El caso de Beebe fue designado al detective de homicidios Chris Antoniadas. Tanto Greco como Antoniadas interrogaron a Dana. Fue poco lo que lograron. Fría y cero empática, la acusada no confesaba. Antoniadas le gritó en la cara que había encontrado, en sus cajones de medias, las tarjetas de crédito de Dora Beebe. Pero Dana no era impresionable.

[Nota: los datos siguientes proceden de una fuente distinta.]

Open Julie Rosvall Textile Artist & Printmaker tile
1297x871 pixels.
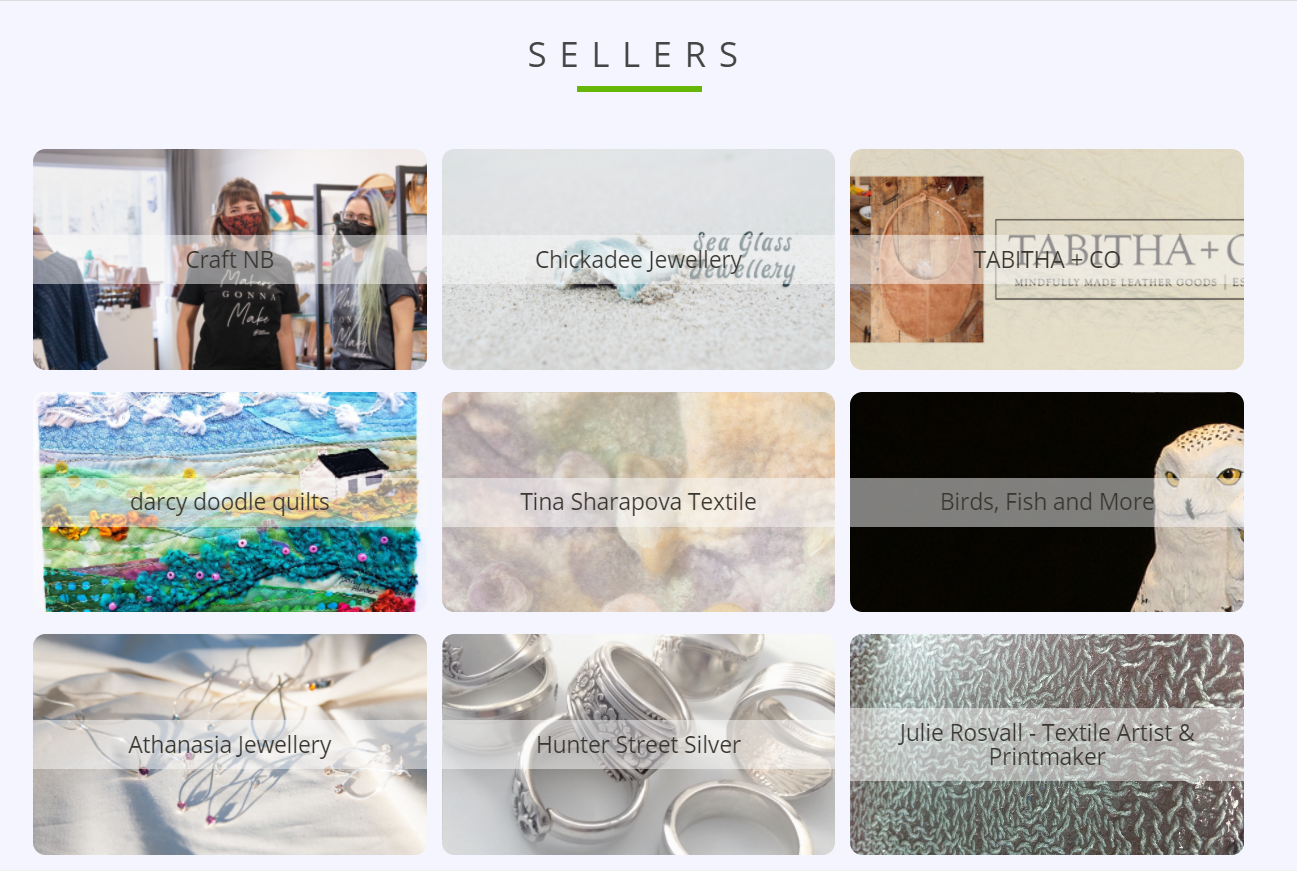[x=1047, y=745]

Primero negó haber usado las tarjetas de sus víctimas. Cuando le comunicaron que tenían pruebas que la mostraban yendo al banco con las tarjetas de Dora y luego comprando con descaro en diferentes locales con la de June, dijo haberlas encontrado por ahí. Sostuvo, con mirada glacial, que tenía una necesidad imperiosa por comprar y que por ese motivo las había usado.
La acorralaron informándole que un vecino la había visto en la casa de June Roberts, el día del crimen. Recién entonces, admitió todo. Más tarde, cambió de estrategia y alegó que las había matado en un estado de locura. Pero Dana quería evitar la pena de muerte a toda costa así que, finalmente, se declaró culpable de esos dos asesinatos y del ataque a Dorinda. El acuerdo por la confesión contemplaba no ser acusada por el caso de Norma Davis. Lo que dijo sorprendió a todos: “Necesito comprar cosas de forma compulsiva, desesperadamente. Las compras me relajan”.

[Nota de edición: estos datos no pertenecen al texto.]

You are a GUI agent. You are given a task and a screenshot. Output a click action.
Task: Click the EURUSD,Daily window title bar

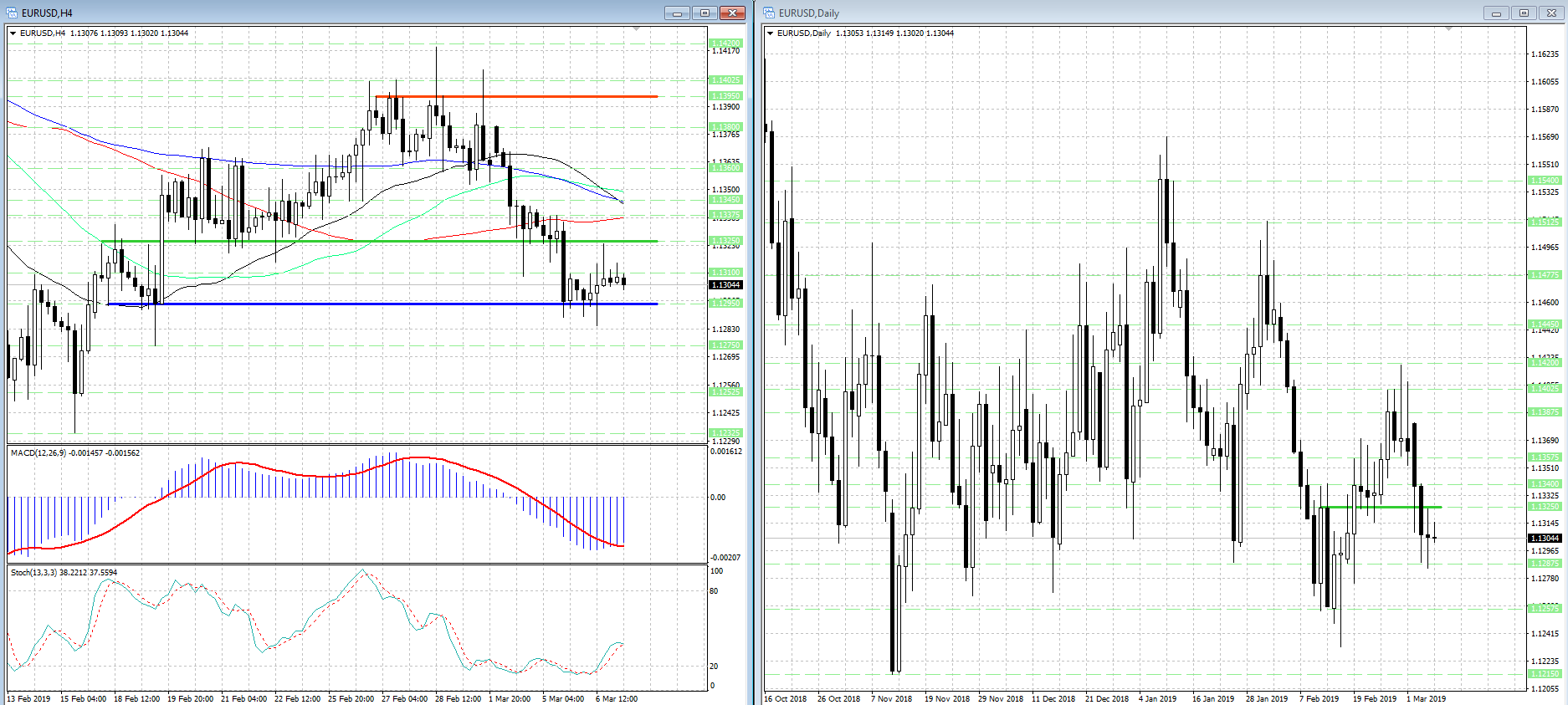1088,13
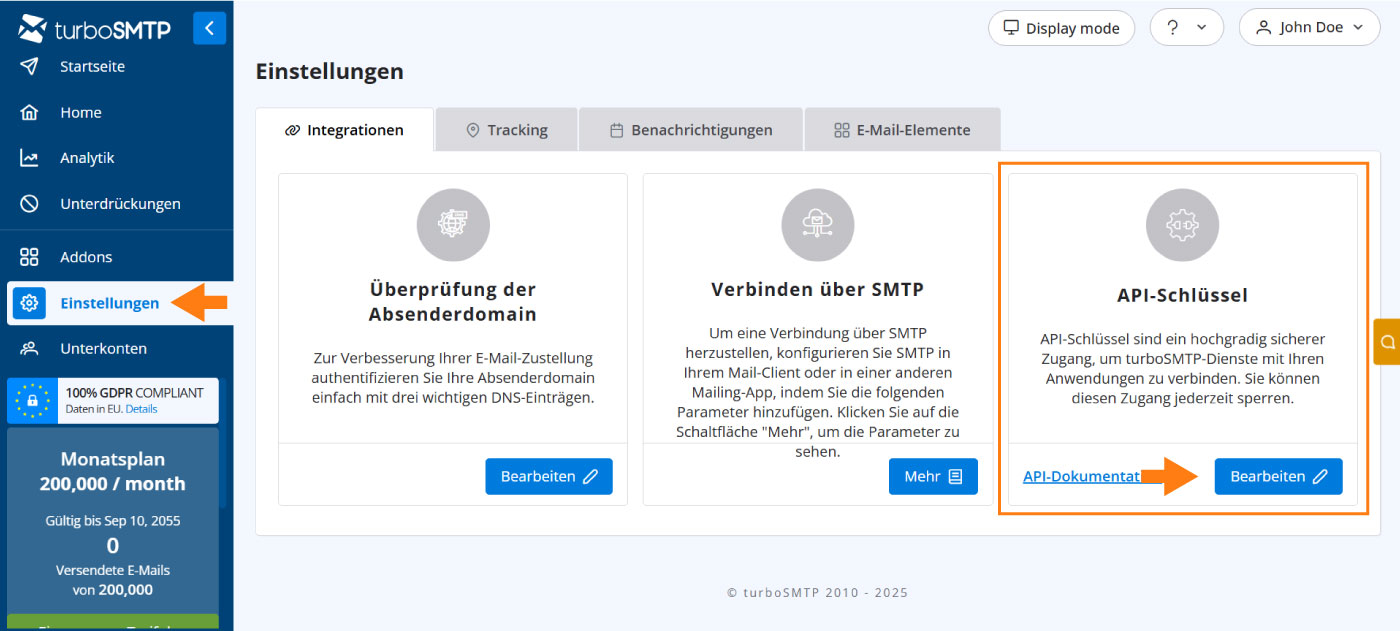The width and height of the screenshot is (1400, 631).
Task: Open the orange chat widget on right edge
Action: pyautogui.click(x=1387, y=342)
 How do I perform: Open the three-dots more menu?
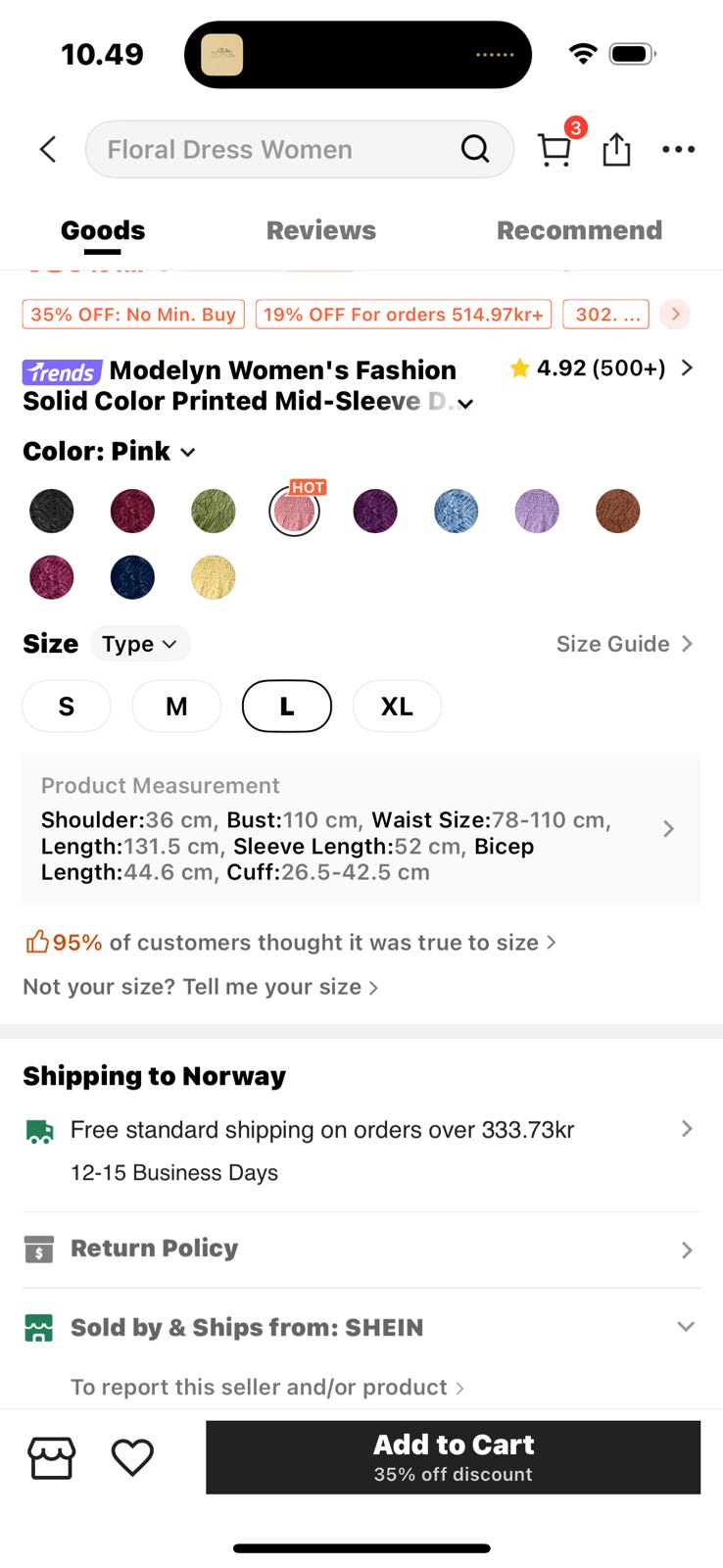(678, 149)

Esa fue su gélida confesión.
La psiquiatra que la entrevistó luego de su arresto habló de una personalidad psicópata narcisista. Fue condenada a cadena perpetua el 16 de octubre de 1998. Desde entonces, está recluida sin posibilidad de libertad condicional.
En su confesión, la asesina serial dijo: “Necesito comprar cosas de forma compulsiva, desesperadamente. Las compras me relajan”
Historias para contar
Sin proponérselo, Dana llenó con su historia páginas y páginas de libros. Los escritores contaban sus macabras andanzas y los lectores devoraban con fruición esos relatos que parecían de ficción: Dana Sue Gray, la asesina serial cuando aparece la codicia, de Sylvia Perrini; Morir por…, la historia real de la asesina serial Dana Sue Gray, de la periodista Kathy Braidhill; La joven que estrangulaba: la verdadera historia de Dana Sue Gray, de Erin Pierce.

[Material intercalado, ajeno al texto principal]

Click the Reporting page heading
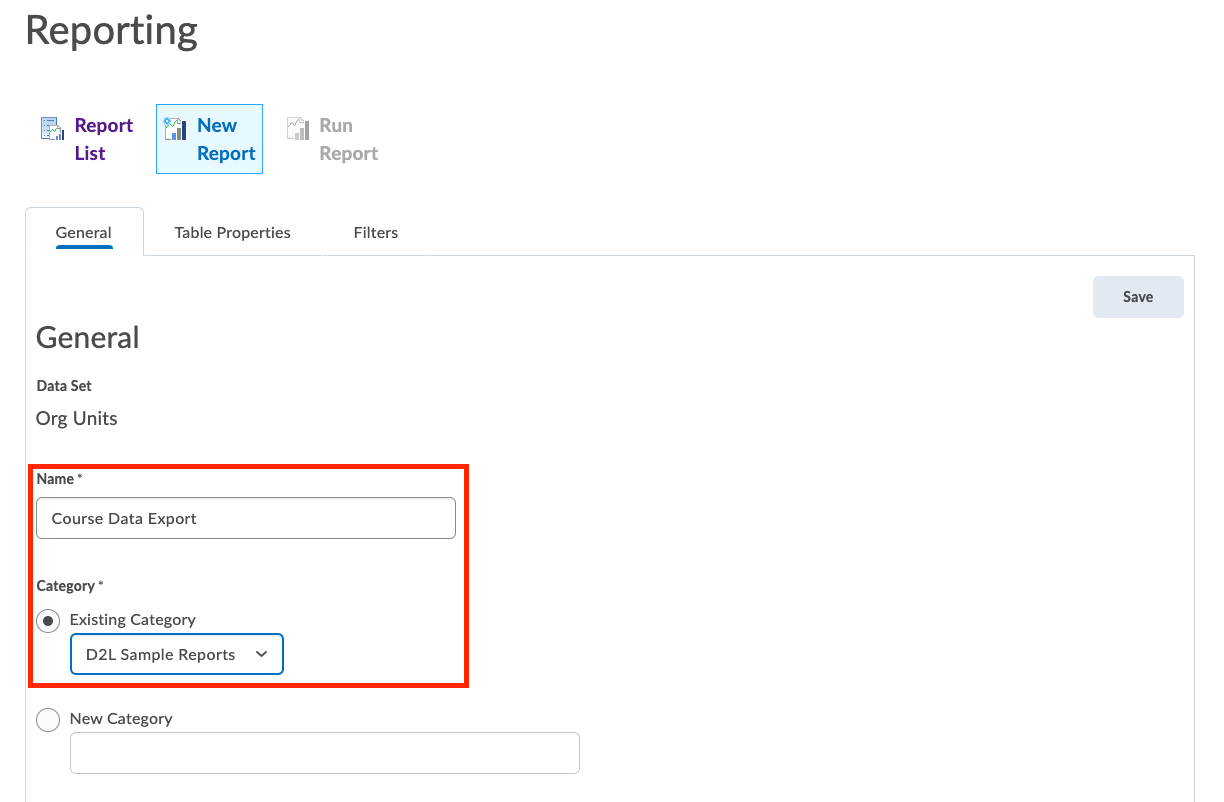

Su nombre comenzó a poblar la literatura negra. Eso, además de reportajes especiales sobre ella y documentales como Las 9 asesinas en serie más famosas y cruentas a lo largo de la historia; el episodio Mujeres Diabólicas, en 2015, o Se necesita un asesino, en 2017, en el canal Escape.
Llegó a hacerse tan famosa por sus crímenes que su ropa interior autografiada se vendía en bizarros sitios web. Dana se había convertido en una especie de macabro ídolo para los anónimos y siniestros personajes que circulan por Internet. Sus bombachas firmadas se vendían a un precio exorbitante: 250 dólares cada una. También ofrecía remeras decoradas con el dibujo de una mariposa posada sobre el esqueleto de una mano.
La obsesión de vivir por encima de sus posibilidades fue lo que terminó por convertir a Dana Sue Gray en una temible y cruel asesina en serie. Hoy con 62 años, cumple su cadena perpetua en la cárcel de mujeres en Chowchilla, California. Lejos de cualquier shopping o tienda que puedan encender, otra vez, sus mortíferos deseos.